SOURCE DATA:
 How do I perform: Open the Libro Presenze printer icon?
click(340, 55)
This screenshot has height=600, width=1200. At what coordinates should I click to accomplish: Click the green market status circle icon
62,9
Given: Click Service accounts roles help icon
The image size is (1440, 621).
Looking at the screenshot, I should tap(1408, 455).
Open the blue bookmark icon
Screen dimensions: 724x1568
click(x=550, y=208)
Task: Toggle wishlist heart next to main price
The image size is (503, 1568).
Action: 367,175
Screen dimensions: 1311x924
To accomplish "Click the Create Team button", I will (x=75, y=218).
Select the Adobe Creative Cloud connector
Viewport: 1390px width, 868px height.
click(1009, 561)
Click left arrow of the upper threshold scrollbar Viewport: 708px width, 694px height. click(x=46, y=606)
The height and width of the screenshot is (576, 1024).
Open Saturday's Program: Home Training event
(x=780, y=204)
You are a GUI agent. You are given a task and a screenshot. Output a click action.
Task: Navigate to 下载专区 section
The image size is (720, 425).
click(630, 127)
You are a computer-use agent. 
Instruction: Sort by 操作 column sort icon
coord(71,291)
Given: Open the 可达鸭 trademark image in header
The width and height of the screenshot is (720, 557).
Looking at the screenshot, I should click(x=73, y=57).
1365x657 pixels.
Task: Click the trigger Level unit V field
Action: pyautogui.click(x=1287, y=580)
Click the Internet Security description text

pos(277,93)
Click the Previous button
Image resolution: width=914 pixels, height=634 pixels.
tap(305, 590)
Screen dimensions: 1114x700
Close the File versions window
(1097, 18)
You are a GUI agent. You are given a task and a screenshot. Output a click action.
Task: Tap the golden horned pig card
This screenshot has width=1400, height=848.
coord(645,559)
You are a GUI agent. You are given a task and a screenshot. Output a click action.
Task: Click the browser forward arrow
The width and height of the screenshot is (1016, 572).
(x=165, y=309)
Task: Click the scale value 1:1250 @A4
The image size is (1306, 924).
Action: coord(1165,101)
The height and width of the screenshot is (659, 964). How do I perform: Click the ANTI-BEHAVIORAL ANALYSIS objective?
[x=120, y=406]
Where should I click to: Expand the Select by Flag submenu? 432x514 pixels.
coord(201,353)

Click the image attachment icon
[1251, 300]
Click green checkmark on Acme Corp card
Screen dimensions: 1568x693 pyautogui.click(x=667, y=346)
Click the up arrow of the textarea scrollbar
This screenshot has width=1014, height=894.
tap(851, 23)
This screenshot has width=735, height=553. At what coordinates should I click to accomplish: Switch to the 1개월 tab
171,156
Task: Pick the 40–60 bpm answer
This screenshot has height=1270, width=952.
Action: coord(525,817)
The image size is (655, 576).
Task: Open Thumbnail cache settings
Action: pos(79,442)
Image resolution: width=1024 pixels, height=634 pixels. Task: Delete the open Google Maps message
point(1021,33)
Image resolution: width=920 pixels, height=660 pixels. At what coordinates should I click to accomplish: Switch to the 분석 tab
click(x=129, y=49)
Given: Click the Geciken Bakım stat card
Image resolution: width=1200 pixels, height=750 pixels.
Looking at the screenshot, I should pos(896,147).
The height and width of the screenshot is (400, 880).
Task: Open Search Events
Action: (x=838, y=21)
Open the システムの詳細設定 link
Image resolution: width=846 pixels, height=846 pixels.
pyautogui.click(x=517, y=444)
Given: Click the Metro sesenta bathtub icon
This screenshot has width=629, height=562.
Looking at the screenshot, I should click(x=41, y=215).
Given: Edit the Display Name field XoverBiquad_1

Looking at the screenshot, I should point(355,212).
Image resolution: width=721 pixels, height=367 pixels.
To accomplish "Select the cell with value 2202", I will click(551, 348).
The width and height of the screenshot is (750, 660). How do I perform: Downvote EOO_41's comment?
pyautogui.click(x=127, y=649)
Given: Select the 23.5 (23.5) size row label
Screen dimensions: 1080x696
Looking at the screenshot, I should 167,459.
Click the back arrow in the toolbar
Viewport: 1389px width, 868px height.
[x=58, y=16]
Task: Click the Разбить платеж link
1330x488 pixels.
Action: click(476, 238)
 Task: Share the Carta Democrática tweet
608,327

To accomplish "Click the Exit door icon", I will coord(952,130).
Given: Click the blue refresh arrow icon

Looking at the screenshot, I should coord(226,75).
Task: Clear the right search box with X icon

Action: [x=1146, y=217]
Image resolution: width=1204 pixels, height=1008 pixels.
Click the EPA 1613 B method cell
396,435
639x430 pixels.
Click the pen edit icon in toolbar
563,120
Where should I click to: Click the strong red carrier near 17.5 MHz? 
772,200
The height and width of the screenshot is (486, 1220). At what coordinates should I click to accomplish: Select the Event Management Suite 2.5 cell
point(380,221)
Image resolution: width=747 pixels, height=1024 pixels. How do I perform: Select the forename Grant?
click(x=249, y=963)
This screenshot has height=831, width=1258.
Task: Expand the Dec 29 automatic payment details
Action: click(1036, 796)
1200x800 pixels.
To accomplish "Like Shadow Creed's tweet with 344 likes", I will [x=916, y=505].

WHAT TO DO: Only a word-for-word repetition of the lines from the one containing "This screenshot has width=629, height=562." to the final line of the data above counts as the answer.

EXERCISE RESULT:
This screenshot has width=629, height=562.
Looking at the screenshot, I should click(x=41, y=215).
Given: Edit the Display Name field XoverBiquad_1

Looking at the screenshot, I should point(355,212).
Image resolution: width=721 pixels, height=367 pixels.
To accomplish "Select the cell with value 2202", I will click(551, 348).
The width and height of the screenshot is (750, 660). How do I perform: Downvote EOO_41's comment?
pyautogui.click(x=127, y=649)
Given: Select the 23.5 (23.5) size row label
Screen dimensions: 1080x696
Looking at the screenshot, I should 167,459.
Click the back arrow in the toolbar
Viewport: 1389px width, 868px height.
[x=58, y=16]
Task: Click the Разбить платеж link
1330x488 pixels.
Action: click(476, 238)
 Task: Share the Carta Democrática tweet
608,327

To accomplish "Click the Exit door icon", I will coord(952,130).
Given: Click the blue refresh arrow icon

Looking at the screenshot, I should coord(226,75).
Task: Clear the right search box with X icon

Action: [x=1146, y=217]
Image resolution: width=1204 pixels, height=1008 pixels.
Click the EPA 1613 B method cell
396,435
639x430 pixels.
Click the pen edit icon in toolbar
563,120
Where should I click to: Click the strong red carrier near 17.5 MHz? 
772,200
The height and width of the screenshot is (486, 1220). At what coordinates should I click to accomplish: Select the Event Management Suite 2.5 cell
point(380,221)
Image resolution: width=747 pixels, height=1024 pixels. How do I perform: Select the forename Grant?
click(x=249, y=963)
This screenshot has height=831, width=1258.
Task: Expand the Dec 29 automatic payment details
Action: click(1036, 796)
1200x800 pixels.
To accomplish "Like Shadow Creed's tweet with 344 likes", I will [x=916, y=505].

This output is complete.